=== PROMPT ===
Look below for the line that contains "The image size is (1704, 613).", then copy it and each following line exactly, through and including the line that contains "Task: Open the Fishing".

=== Dataset entries ===
──────────────────────────────

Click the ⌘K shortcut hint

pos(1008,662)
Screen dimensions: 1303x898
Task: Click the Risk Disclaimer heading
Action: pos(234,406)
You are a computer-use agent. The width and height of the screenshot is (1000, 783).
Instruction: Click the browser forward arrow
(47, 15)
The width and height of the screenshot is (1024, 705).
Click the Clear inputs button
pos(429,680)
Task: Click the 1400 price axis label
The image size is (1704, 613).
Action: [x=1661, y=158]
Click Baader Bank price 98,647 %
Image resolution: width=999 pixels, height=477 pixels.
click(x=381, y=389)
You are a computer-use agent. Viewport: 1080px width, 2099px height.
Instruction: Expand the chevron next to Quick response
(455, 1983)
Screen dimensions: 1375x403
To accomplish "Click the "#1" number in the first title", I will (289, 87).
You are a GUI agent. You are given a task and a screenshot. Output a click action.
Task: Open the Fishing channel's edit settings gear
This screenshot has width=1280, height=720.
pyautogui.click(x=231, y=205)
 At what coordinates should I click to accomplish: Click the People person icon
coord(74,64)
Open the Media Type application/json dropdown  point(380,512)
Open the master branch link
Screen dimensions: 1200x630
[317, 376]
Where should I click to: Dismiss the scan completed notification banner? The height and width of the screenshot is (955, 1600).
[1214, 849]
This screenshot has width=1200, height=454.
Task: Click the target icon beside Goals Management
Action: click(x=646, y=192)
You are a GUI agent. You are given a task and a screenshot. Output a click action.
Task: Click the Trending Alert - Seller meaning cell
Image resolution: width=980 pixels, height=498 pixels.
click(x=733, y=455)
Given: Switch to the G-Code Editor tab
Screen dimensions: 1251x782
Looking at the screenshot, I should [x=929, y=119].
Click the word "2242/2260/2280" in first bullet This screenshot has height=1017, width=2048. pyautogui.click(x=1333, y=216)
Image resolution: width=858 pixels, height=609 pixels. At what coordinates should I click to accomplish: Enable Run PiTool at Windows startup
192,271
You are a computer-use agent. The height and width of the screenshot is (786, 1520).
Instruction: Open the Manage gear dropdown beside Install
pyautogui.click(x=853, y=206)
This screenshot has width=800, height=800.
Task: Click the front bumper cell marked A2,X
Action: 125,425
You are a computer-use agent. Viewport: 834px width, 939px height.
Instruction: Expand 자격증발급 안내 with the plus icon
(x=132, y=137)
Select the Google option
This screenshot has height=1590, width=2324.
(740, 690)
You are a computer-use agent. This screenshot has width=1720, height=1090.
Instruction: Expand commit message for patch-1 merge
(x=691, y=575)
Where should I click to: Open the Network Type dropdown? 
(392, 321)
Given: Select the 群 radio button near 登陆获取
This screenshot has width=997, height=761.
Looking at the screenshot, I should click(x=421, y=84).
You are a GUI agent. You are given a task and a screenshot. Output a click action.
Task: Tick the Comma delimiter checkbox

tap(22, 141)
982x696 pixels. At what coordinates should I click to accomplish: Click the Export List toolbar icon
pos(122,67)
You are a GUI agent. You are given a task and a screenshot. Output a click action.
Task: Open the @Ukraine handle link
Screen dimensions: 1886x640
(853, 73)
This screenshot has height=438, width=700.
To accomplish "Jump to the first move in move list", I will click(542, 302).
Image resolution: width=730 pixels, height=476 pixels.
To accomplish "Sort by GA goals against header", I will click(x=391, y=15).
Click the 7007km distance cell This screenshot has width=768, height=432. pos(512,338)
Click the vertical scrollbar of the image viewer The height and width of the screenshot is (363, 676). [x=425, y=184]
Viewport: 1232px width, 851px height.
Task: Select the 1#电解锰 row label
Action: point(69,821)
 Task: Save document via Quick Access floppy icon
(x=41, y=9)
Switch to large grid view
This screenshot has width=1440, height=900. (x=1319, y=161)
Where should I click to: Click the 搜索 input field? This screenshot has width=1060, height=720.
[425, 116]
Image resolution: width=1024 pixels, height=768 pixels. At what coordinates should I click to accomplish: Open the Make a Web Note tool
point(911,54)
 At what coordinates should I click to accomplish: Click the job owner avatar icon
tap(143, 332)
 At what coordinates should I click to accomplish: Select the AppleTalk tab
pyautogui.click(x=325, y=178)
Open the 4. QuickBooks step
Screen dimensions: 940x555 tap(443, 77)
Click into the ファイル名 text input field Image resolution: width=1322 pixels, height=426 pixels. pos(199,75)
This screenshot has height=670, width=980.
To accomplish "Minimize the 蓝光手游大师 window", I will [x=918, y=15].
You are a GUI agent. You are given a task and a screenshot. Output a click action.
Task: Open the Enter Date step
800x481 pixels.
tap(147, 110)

──────────────────────────────

=== TASK RESULT ===
The image size is (1704, 613).
Action: [x=1661, y=158]
Click Baader Bank price 98,647 %
Image resolution: width=999 pixels, height=477 pixels.
click(x=381, y=389)
You are a computer-use agent. Viewport: 1080px width, 2099px height.
Instruction: Expand the chevron next to Quick response
(455, 1983)
Screen dimensions: 1375x403
To accomplish "Click the "#1" number in the first title", I will (289, 87).
You are a GUI agent. You are given a task and a screenshot. Output a click action.
Task: Open the Fishing channel's edit settings gear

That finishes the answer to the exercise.